Today a variety of governmental and commercial organisations are using deep learning techniques, coupled with geospatial data from satellites to drive demonstrate the potential of geospatial AI. For example, at the 2019 Canadian Geoignite Conference8, Canada Mortgage and Housing Corporation9 described the use of deep learning and satellite geospatial data to track housing starts, specifically for remote and indigenous communities. In 2017, Capgemini10 used SAR data and machine learning to measure forest restocking in the United Kingdom, augmenting a costly labor-intensive manual process.

As geospatial AI matures, we’ll see an increased focus on integrated AI workflows, where performance and cost-efficiency concerns will dictate technology choices. For example, the data acquisition stage of the geospatial AI workflow where massive amounts of geospatial data are captured and staged for processing – will focus technology decisions around high-performance storage capacity and throughput. Other stages such as data preparation and model development will lead to price and performance trade-offs between systems incorporating general-purpose CPUs or specialised GPUs from Intel, AMD, and NVIDIA.


Here Comes Supercomputing

Widespread adoption of geospatial AI can’t happen without supercomputing systems that provide the massive computing and storage resources required for timely AI application development and delivery.

Geospatial AI is a supercomputing problem11. The digital universe is doubling in size every two years, headed for 175 zettabytes by 202512, and AI applications thrive on massive datasets. Add to this the growing interest in and need for distributed machine and deep learning13 methods (methods that improve data scientist productivity) training deep learning algorithms in less time by parallelising training computation across multiple machines.

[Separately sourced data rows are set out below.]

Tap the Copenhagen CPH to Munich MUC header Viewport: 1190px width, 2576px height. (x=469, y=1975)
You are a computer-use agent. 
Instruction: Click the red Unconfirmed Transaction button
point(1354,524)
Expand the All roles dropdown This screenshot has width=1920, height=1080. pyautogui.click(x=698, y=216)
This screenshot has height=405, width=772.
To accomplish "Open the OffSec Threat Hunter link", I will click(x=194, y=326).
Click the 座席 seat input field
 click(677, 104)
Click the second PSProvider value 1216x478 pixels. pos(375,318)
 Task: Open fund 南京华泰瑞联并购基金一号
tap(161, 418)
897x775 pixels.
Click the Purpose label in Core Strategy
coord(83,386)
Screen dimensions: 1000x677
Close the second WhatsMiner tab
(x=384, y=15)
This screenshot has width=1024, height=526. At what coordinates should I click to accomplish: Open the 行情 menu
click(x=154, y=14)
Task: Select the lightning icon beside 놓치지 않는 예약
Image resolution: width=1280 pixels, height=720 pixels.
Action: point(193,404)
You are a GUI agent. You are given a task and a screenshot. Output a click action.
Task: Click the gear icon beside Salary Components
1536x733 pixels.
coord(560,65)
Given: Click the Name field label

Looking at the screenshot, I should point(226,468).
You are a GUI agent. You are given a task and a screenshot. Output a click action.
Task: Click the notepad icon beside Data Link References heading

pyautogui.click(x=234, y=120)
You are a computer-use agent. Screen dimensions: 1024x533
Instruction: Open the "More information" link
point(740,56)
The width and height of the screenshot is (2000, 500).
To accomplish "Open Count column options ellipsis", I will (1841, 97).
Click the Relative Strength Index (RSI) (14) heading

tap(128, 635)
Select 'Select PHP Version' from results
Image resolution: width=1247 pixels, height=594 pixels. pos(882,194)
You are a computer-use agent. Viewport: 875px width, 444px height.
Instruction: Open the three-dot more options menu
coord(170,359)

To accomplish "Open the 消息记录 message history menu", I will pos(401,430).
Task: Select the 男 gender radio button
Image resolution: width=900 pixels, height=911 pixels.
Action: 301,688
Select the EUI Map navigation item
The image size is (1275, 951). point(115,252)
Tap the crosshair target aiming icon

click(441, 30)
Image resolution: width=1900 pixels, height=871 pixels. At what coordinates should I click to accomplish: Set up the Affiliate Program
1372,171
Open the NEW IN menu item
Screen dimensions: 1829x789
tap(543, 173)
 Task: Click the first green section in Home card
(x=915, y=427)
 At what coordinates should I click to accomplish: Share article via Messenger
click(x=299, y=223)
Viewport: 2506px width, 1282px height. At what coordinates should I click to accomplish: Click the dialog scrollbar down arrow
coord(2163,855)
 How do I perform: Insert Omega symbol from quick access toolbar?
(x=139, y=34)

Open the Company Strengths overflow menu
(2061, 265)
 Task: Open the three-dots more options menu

To illustrate just how much computational power is needed for training, consider this example: A recent research report from Digital Catapult14 found that an approximate minimum computation requirement for training a deep neural network on a dataset of 1.28 million images would be on the order of an exaflop (one quintillion compute operations per second).

Processing and analysing ever-growing volumes of data, supporting heterogeneous workloads, and enabling distributed training methods all require increasingly powerful and capable computing architectures.

Supercomputers are tightly integrated, highly scalable, zero-waste architectures that offer the right technology for each task to enable maximum application efficiency and eliminate computational bottlenecks. They excel at ingesting, moving and processing massive volumes of data. And now systems are being purpose-built so that everything from the processors to the software ecosystem is geared to allow diverse AI and enterprise workflows to run on a single system simultaneously. Lastly, the compute power offered by supercomputers makes it possible to train larger deep learning neural networks using bigger geospatial training sets in less time.

Market forecasts for supercomputing bear this point out. In June, Hyperion Research predicted15 that by 2023, over $2.7 (€2.4 billion) would be spent worldwide on AI-dedicated high-performance computing servers and that AI represents the fastest-growing segment, with a five-year CAGR near 30 percent.

It boils down to this: Super-computers are the only machines that offer the tools and technologies to deliver the capabilities that organisations will inevitably crave as they embrace the coming geospatial AI wave.


For the business leader charged with improving operational efficiency or creating breakthrough results, the geospatial data revolution offers a tantalising promise: almost unlimited opportunity when coupled with imagination.

Putting It All Together

For the business leader charged with improving operational efficiency or creating breakthrough results, the geospatial data revolution offers a tantalising promise: almost unlimited opportunity when coupled with imagination. It’s hard to think of any business sector or government entity that can’t use geospatial data and artificial intelligence.